## DESCRIPTION OF THE TASK
Pull out every line of the data below that contains the word "size", and note that case counts.

## DATA RECORDS

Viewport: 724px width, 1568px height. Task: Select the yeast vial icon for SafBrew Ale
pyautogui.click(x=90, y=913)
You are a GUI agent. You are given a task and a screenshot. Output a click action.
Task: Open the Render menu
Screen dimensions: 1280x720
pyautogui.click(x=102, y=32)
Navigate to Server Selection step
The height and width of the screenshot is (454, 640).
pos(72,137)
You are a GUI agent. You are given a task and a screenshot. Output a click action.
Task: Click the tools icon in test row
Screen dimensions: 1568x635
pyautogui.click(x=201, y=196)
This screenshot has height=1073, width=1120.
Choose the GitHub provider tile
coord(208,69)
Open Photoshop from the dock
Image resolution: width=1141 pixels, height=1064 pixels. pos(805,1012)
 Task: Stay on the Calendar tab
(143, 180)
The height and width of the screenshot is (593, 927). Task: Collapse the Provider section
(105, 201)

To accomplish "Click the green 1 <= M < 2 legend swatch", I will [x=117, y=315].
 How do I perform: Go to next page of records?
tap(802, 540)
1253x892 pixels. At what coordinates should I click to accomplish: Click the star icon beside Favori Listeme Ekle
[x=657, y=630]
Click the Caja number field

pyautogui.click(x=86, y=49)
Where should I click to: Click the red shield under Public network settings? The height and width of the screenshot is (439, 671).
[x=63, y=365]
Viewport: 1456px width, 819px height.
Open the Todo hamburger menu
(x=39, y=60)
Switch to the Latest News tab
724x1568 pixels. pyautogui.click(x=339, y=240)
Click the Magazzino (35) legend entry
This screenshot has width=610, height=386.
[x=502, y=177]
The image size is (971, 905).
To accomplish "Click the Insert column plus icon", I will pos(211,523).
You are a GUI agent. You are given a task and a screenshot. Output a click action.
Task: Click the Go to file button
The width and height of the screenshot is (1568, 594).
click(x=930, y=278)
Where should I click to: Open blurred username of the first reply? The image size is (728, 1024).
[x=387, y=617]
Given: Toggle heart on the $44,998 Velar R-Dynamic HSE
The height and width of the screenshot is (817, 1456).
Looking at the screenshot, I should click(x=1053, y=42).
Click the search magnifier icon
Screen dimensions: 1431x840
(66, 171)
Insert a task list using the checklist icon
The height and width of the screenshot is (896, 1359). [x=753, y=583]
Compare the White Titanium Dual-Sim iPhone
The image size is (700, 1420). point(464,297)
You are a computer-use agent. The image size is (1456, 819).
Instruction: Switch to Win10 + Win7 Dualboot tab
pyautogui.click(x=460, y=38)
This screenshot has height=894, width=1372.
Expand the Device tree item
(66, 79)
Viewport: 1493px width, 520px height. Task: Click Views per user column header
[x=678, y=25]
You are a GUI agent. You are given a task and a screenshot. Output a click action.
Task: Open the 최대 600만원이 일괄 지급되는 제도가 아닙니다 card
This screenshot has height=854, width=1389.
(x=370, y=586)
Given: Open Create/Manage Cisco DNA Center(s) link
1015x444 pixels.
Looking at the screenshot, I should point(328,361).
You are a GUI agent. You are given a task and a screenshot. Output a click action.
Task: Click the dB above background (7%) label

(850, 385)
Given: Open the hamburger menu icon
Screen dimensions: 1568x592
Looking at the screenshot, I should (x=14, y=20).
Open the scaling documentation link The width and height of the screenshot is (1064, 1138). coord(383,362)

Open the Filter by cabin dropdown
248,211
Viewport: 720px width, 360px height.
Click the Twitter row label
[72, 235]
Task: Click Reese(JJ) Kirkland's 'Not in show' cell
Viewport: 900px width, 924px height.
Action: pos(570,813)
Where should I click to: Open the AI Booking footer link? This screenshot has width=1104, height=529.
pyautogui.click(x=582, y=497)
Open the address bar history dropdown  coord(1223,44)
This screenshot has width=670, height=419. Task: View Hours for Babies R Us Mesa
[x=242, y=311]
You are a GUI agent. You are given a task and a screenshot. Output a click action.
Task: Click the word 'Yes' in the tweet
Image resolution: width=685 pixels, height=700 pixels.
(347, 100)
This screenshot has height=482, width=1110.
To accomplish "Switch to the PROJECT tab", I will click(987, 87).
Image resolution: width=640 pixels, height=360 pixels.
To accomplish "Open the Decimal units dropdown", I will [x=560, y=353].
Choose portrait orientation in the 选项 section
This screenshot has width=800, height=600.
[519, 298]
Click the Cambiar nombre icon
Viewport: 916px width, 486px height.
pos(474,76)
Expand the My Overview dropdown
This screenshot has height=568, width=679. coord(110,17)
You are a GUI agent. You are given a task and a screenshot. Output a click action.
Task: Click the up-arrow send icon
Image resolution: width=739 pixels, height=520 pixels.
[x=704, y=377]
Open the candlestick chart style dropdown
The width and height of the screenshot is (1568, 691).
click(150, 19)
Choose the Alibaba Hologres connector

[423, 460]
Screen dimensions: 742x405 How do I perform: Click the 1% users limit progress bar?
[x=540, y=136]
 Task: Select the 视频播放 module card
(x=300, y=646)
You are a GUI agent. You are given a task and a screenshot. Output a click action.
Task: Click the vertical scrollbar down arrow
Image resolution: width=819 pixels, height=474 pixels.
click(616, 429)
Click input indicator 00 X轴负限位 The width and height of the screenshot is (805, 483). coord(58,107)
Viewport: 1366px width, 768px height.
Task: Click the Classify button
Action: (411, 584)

## THE RESPONSE
The image size is (971, 905).
Where should I click to: Open blurred username of the first reply? The image size is (728, 1024).
The image size is (700, 1420). point(464,297)
You are a computer-use agent. The image size is (1456, 819).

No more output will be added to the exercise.